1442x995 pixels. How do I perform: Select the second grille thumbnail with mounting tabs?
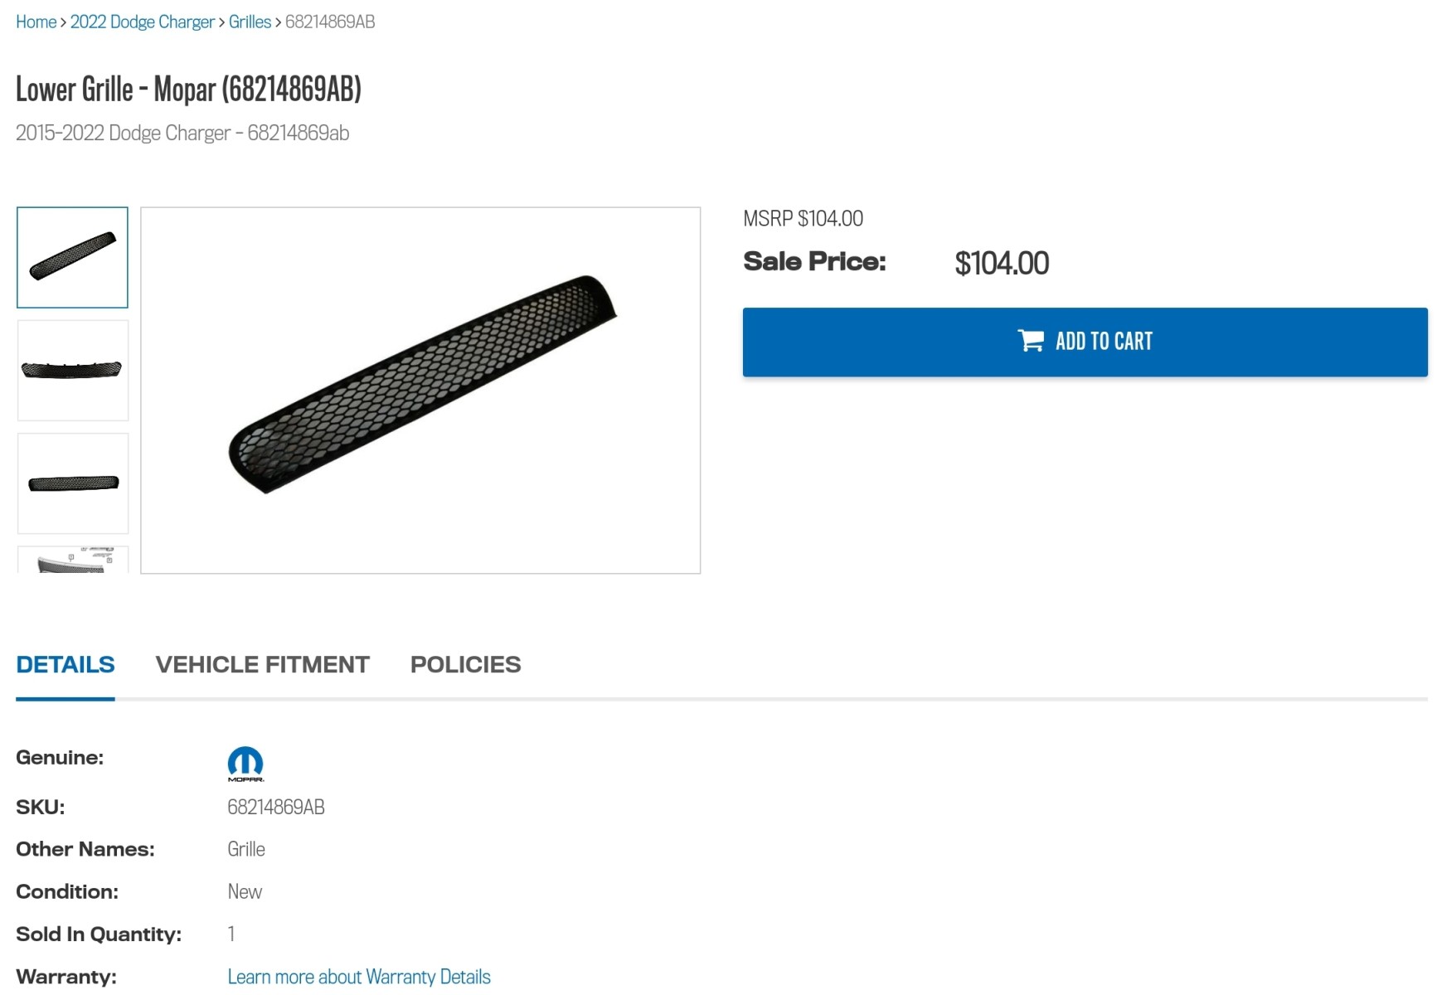(x=73, y=370)
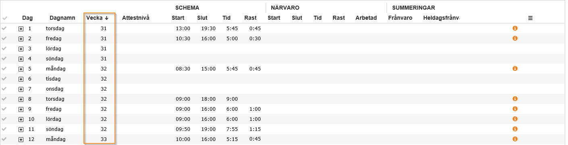Toggle the checkmark for day 3 lördag
The image size is (568, 145).
coord(4,48)
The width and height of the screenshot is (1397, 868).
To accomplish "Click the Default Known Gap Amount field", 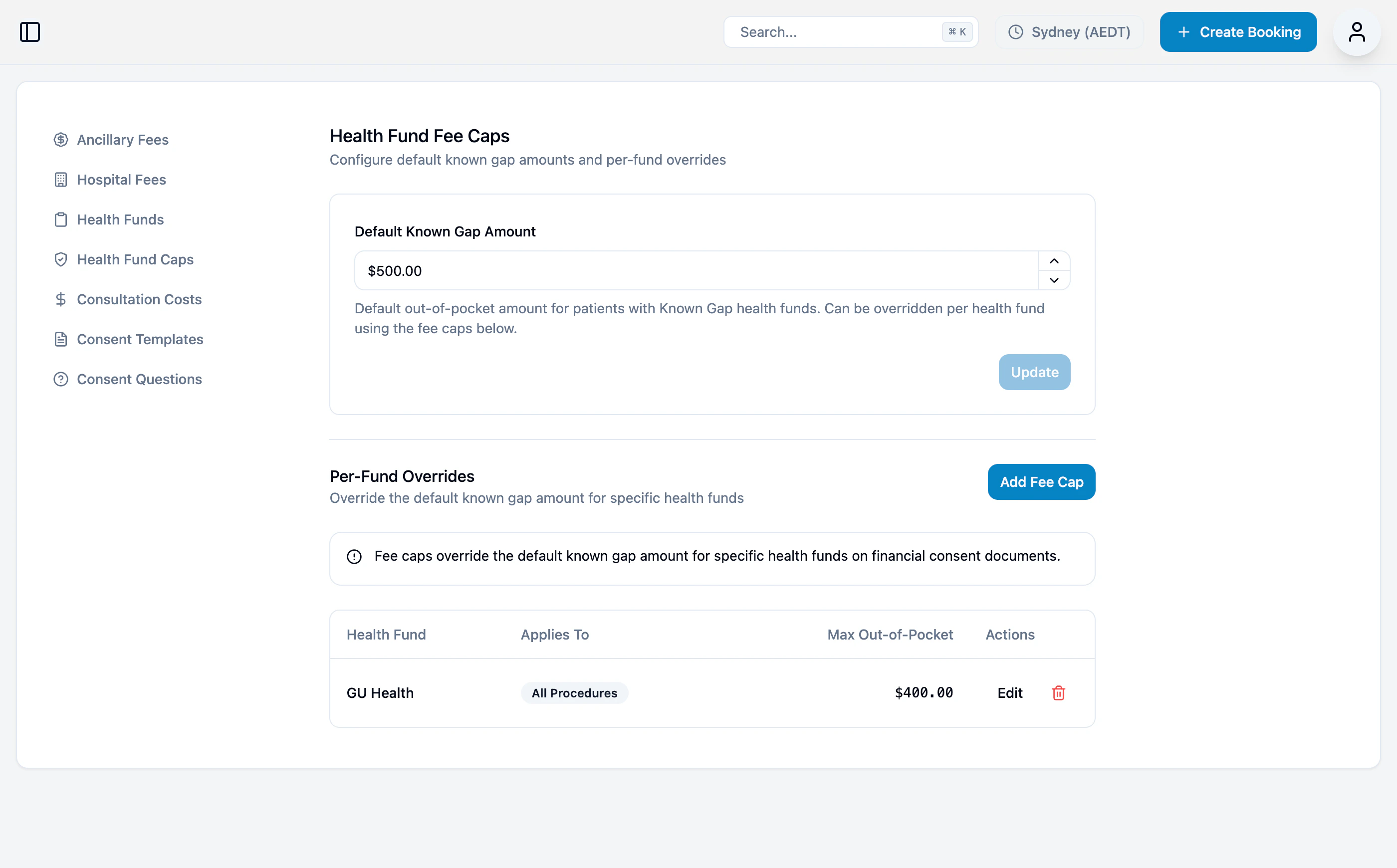I will pos(695,270).
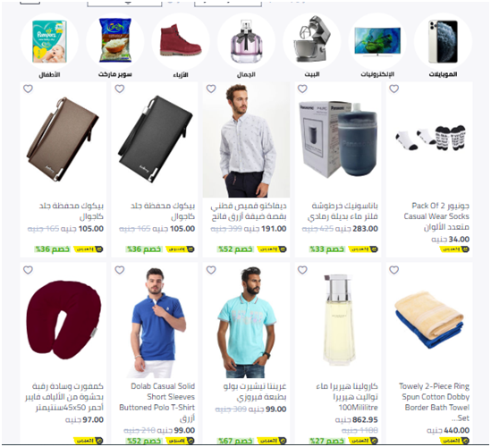The height and width of the screenshot is (447, 491).
Task: Open the Towely 2-Piece Bath Towel title link
Action: click(434, 402)
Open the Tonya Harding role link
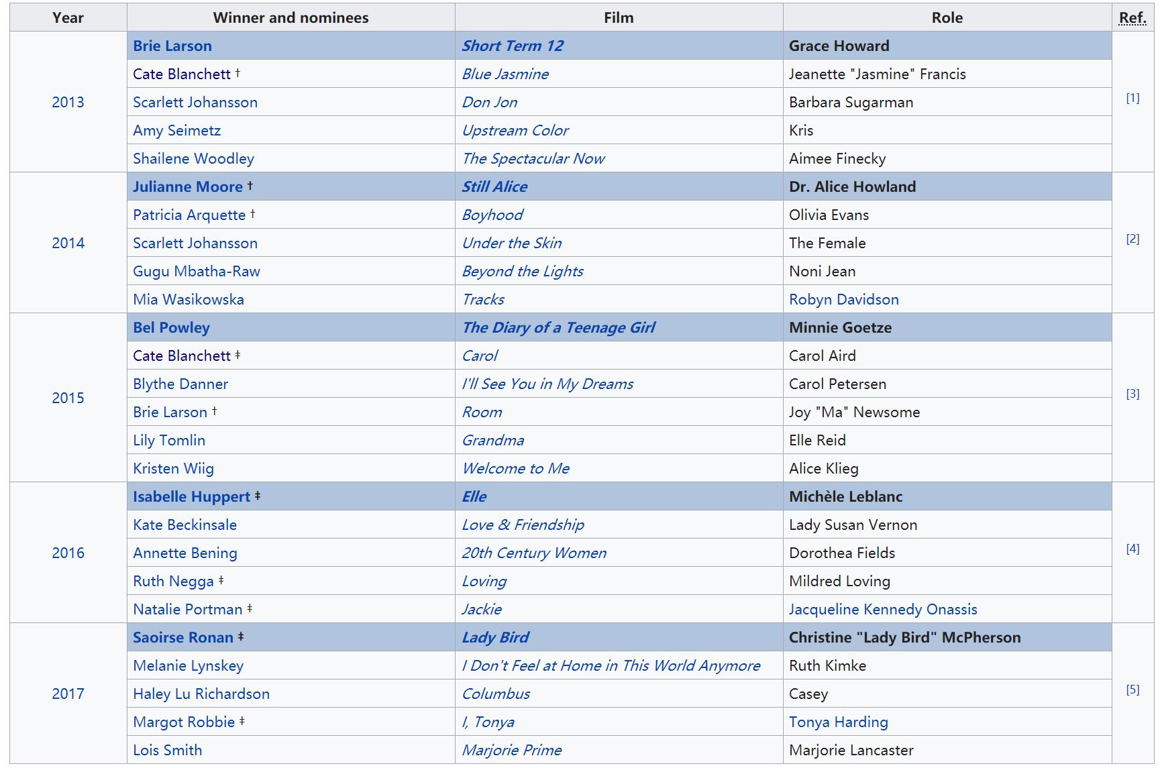 click(839, 722)
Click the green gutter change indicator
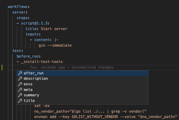The width and height of the screenshot is (179, 120). (2, 68)
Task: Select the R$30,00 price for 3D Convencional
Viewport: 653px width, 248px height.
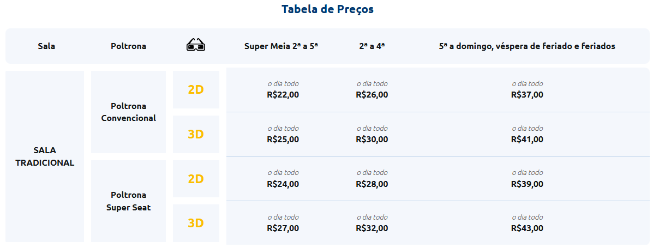Action: pyautogui.click(x=372, y=140)
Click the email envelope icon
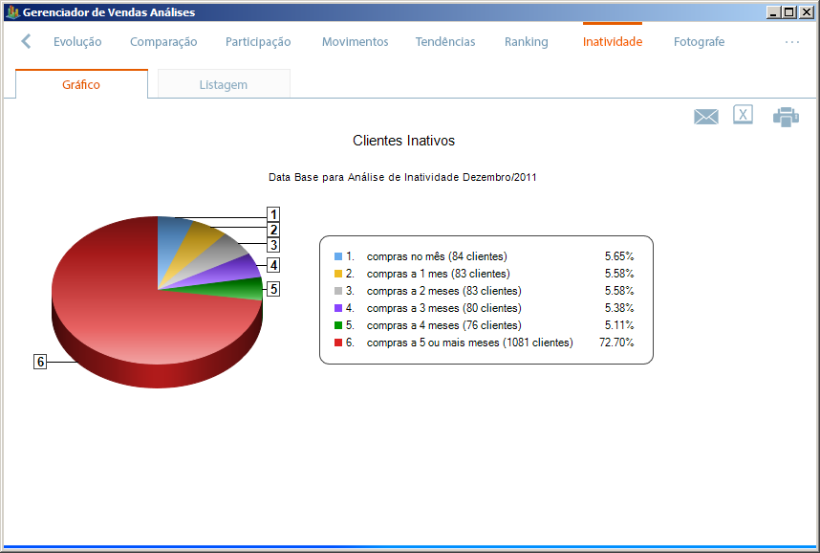The image size is (820, 553). (705, 117)
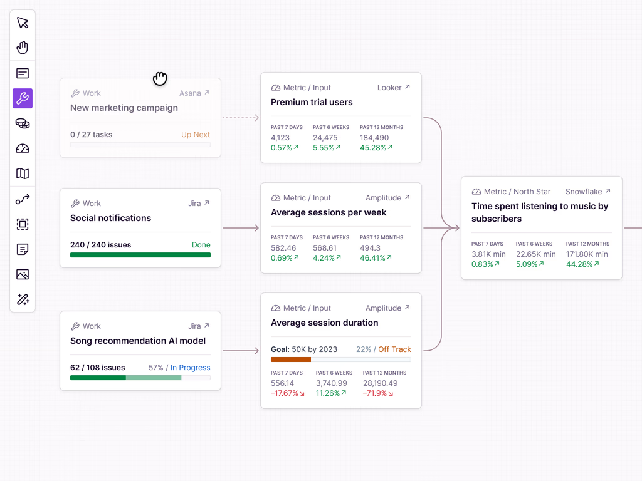
Task: Activate the magic wand tool
Action: click(x=23, y=300)
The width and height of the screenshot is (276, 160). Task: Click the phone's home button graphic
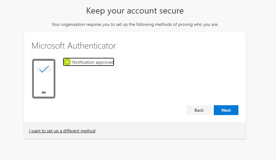click(x=44, y=92)
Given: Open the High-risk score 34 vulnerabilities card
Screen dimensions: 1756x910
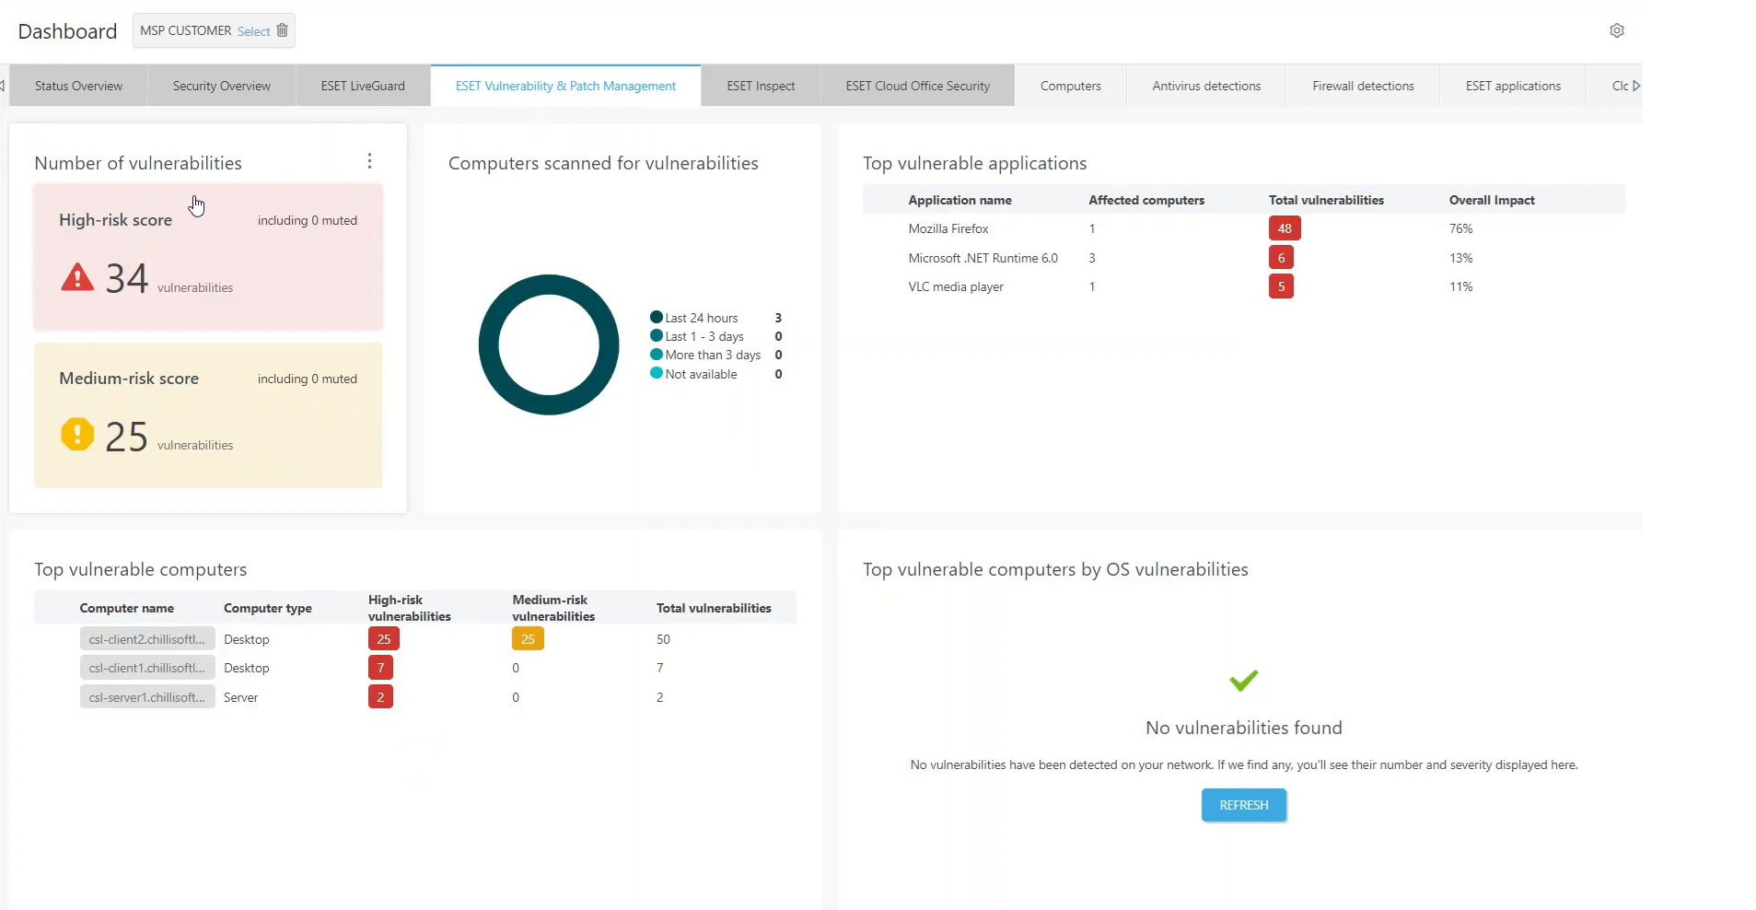Looking at the screenshot, I should [x=208, y=257].
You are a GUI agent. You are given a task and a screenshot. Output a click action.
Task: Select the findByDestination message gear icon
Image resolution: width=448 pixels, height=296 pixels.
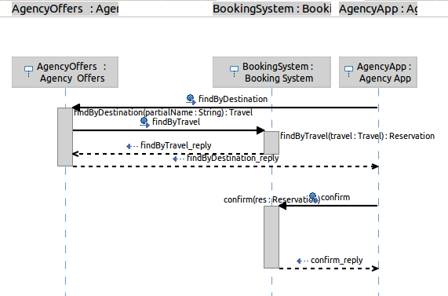191,100
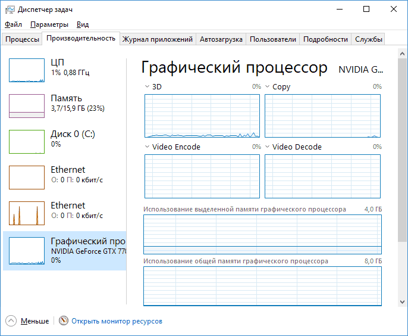Click the scrollbar down arrow
This screenshot has width=408, height=336.
coord(402,302)
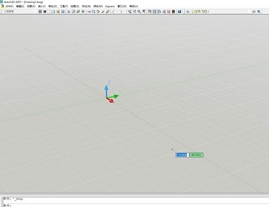Activate the Match Properties brush tool
Image resolution: width=269 pixels, height=207 pixels.
point(103,11)
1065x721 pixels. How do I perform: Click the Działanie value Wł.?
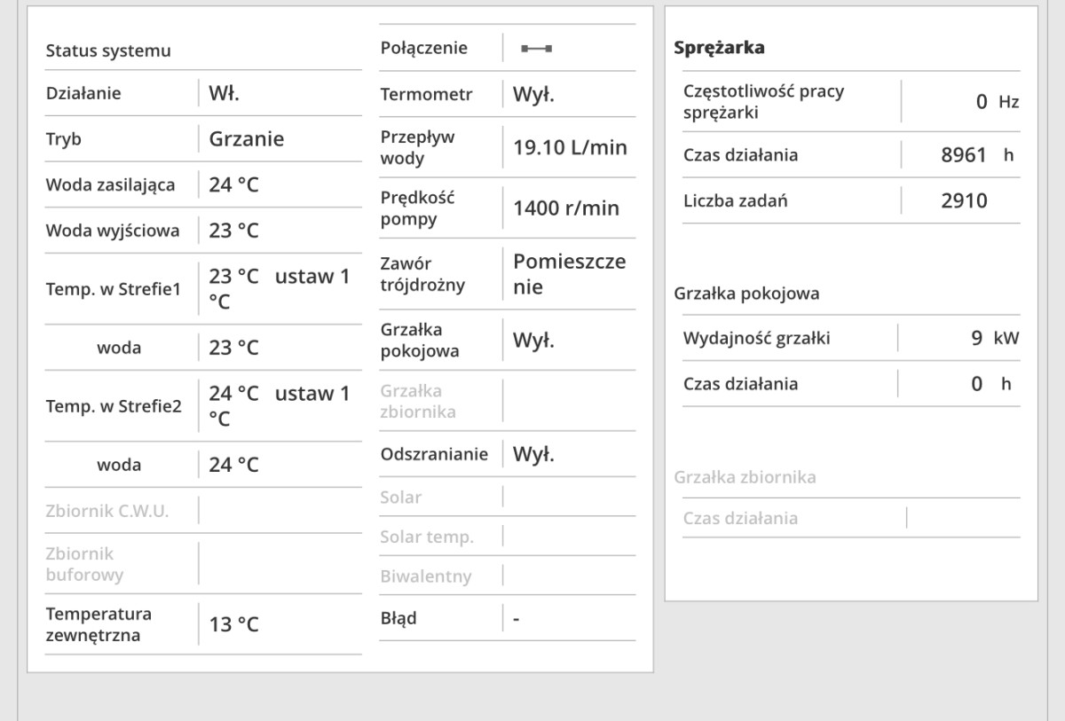[225, 93]
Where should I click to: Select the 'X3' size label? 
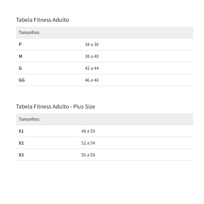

• • • • •

-- What to produce --
Output, exactly and without pictures, the lines above that run from the one containing "Screen dimensions: 1756x910" through the last line of the entries, inclusive.

-- Response to the exercise --
Screen dimensions: 1756x910
Looking at the screenshot, I should [x=208, y=257].
You are a GUI agent. You are given a task and a screenshot. Output a click action.
Task: Select the findByDestination message gear icon
Image resolution: width=448 pixels, height=296 pixels.
191,100
Click the scrollbar down arrow
This screenshot has width=408, height=336.
coord(402,302)
Activate the Match Properties brush tool
Image resolution: width=269 pixels, height=207 pixels.
point(103,11)
1065x721 pixels. How do I perform: Click the Działanie value Wł.?
[225, 93]
Where should I click to: Select the 'X3' size label? 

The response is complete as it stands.